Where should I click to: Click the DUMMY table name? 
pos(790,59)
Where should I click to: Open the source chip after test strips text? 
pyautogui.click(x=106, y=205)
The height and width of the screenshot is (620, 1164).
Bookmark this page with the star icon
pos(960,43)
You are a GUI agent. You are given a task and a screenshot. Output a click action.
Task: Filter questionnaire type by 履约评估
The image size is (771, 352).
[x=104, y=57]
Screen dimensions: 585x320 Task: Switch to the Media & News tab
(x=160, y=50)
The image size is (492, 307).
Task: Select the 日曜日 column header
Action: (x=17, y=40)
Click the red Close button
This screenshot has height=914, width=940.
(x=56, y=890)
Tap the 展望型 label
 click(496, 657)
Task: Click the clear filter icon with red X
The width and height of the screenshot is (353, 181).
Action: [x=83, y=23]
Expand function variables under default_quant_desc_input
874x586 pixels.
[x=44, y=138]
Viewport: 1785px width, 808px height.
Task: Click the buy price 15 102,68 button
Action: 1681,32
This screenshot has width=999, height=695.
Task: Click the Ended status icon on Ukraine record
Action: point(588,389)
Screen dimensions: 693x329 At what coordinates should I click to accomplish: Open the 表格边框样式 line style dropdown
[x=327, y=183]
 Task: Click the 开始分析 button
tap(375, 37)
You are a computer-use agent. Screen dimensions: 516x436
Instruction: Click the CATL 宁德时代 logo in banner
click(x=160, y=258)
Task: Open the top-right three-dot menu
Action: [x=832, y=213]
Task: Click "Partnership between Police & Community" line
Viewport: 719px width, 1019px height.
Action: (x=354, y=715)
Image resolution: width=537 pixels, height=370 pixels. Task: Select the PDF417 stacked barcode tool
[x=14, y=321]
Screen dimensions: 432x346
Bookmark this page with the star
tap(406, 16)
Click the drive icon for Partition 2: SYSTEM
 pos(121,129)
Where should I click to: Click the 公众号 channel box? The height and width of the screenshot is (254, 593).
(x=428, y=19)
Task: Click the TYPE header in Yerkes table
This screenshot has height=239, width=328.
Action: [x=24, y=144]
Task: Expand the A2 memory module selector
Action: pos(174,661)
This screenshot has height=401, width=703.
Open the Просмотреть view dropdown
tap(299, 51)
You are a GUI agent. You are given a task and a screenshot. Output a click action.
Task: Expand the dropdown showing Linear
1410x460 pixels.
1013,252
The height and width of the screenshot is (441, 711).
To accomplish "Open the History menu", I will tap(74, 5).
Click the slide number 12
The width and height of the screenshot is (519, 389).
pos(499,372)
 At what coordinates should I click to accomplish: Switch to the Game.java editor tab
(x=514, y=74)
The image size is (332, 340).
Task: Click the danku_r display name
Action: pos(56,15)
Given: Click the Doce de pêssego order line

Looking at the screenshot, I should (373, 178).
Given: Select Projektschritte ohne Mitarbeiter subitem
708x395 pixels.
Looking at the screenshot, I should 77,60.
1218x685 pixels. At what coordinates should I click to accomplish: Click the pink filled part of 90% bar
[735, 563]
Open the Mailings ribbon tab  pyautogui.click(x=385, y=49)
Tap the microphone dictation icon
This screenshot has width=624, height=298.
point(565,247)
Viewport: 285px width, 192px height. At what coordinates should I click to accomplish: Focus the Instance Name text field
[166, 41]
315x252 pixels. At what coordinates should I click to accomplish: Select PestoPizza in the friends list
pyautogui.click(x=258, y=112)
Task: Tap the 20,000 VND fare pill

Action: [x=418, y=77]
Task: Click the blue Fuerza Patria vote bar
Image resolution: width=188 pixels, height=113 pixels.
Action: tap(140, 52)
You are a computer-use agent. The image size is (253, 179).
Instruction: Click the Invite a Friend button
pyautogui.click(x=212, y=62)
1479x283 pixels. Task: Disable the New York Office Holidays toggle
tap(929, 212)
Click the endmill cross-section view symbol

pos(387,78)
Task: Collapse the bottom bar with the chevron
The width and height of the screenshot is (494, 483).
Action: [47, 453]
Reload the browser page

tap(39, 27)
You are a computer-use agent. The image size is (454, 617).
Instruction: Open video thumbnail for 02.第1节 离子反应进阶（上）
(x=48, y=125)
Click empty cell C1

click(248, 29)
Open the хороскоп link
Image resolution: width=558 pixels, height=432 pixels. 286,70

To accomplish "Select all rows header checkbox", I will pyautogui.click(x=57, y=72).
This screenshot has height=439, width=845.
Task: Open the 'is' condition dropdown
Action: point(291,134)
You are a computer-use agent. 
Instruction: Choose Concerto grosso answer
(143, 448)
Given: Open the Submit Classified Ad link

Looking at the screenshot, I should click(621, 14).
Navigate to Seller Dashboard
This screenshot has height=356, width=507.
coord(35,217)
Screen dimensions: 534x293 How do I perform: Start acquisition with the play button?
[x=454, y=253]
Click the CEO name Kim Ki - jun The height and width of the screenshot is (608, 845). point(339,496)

════════

▶ THE TASK: Retype all of the records above, word for word.

▶ ANSWER:
Where should I click to: Click the DUMMY table name? 
pos(790,59)
Where should I click to: Open the source chip after test strips text? 
pyautogui.click(x=106, y=205)
The height and width of the screenshot is (620, 1164).
Bookmark this page with the star icon
pos(960,43)
You are a GUI agent. You are given a task and a screenshot. Output a click action.
Task: Filter questionnaire type by 履约评估
The image size is (771, 352).
[x=104, y=57]
Screen dimensions: 585x320 Task: Switch to the Media & News tab
(x=160, y=50)
The image size is (492, 307).
Task: Select the 日曜日 column header
Action: (x=17, y=40)
Click the red Close button
This screenshot has height=914, width=940.
(x=56, y=890)
Tap the 展望型 label
 click(496, 657)
Task: Click the clear filter icon with red X
The width and height of the screenshot is (353, 181).
Action: [x=83, y=23]
Expand function variables under default_quant_desc_input
874x586 pixels.
[x=44, y=138]
Viewport: 1785px width, 808px height.
Task: Click the buy price 15 102,68 button
Action: 1681,32
This screenshot has width=999, height=695.
Task: Click the Ended status icon on Ukraine record
Action: point(588,389)
Screen dimensions: 693x329 At what coordinates should I click to accomplish: Open the 表格边框样式 line style dropdown
[x=327, y=183]
 Task: Click the 开始分析 button
tap(375, 37)
You are a computer-use agent. Screen dimensions: 516x436
Instruction: Click the CATL 宁德时代 logo in banner
click(x=160, y=258)
Task: Open the top-right three-dot menu
Action: [x=832, y=213]
Task: Click "Partnership between Police & Community" line
Viewport: 719px width, 1019px height.
Action: (x=354, y=715)
Image resolution: width=537 pixels, height=370 pixels. Task: Select the PDF417 stacked barcode tool
[x=14, y=321]
Screen dimensions: 432x346
Bookmark this page with the star
tap(406, 16)
Click the drive icon for Partition 2: SYSTEM
 pos(121,129)
Where should I click to: Click the 公众号 channel box? The height and width of the screenshot is (254, 593).
(x=428, y=19)
Task: Click the TYPE header in Yerkes table
This screenshot has height=239, width=328.
Action: [x=24, y=144]
Task: Expand the A2 memory module selector
Action: pos(174,661)
This screenshot has height=401, width=703.
Open the Просмотреть view dropdown
tap(299, 51)
You are a GUI agent. You are given a task and a screenshot. Output a click action.
Task: Expand the dropdown showing Linear
1410x460 pixels.
1013,252
The height and width of the screenshot is (441, 711).
To accomplish "Open the History menu", I will tap(74, 5).
Click the slide number 12
The width and height of the screenshot is (519, 389).
pos(499,372)
 At what coordinates should I click to accomplish: Switch to the Game.java editor tab
(x=514, y=74)
The image size is (332, 340).
Task: Click the danku_r display name
Action: pos(56,15)
Given: Click the Doce de pêssego order line

Looking at the screenshot, I should (373, 178).
Given: Select Projektschritte ohne Mitarbeiter subitem
708x395 pixels.
Looking at the screenshot, I should 77,60.
1218x685 pixels. At what coordinates should I click to accomplish: Click the pink filled part of 90% bar
[735, 563]
Open the Mailings ribbon tab  pyautogui.click(x=385, y=49)
Tap the microphone dictation icon
This screenshot has width=624, height=298.
point(565,247)
Viewport: 285px width, 192px height. At what coordinates should I click to accomplish: Focus the Instance Name text field
[166, 41]
315x252 pixels. At what coordinates should I click to accomplish: Select PestoPizza in the friends list
pyautogui.click(x=258, y=112)
Task: Tap the 20,000 VND fare pill

Action: [x=418, y=77]
Task: Click the blue Fuerza Patria vote bar
Image resolution: width=188 pixels, height=113 pixels.
Action: tap(140, 52)
You are a computer-use agent. The image size is (253, 179).
Instruction: Click the Invite a Friend button
pyautogui.click(x=212, y=62)
1479x283 pixels. Task: Disable the New York Office Holidays toggle
tap(929, 212)
Click the endmill cross-section view symbol

pos(387,78)
Task: Collapse the bottom bar with the chevron
The width and height of the screenshot is (494, 483).
Action: [47, 453]
Reload the browser page

tap(39, 27)
You are a computer-use agent. The image size is (454, 617).
Instruction: Open video thumbnail for 02.第1节 离子反应进阶（上）
(x=48, y=125)
Click empty cell C1

click(248, 29)
Open the хороскоп link
Image resolution: width=558 pixels, height=432 pixels. 286,70

To accomplish "Select all rows header checkbox", I will pyautogui.click(x=57, y=72).
This screenshot has height=439, width=845.
Task: Open the 'is' condition dropdown
Action: point(291,134)
You are a computer-use agent. 
Instruction: Choose Concerto grosso answer
(143, 448)
Given: Open the Submit Classified Ad link

Looking at the screenshot, I should click(621, 14).
Navigate to Seller Dashboard
This screenshot has height=356, width=507.
coord(35,217)
Screen dimensions: 534x293 How do I perform: Start acquisition with the play button?
[x=454, y=253]
Click the CEO name Kim Ki - jun The height and width of the screenshot is (608, 845). point(339,496)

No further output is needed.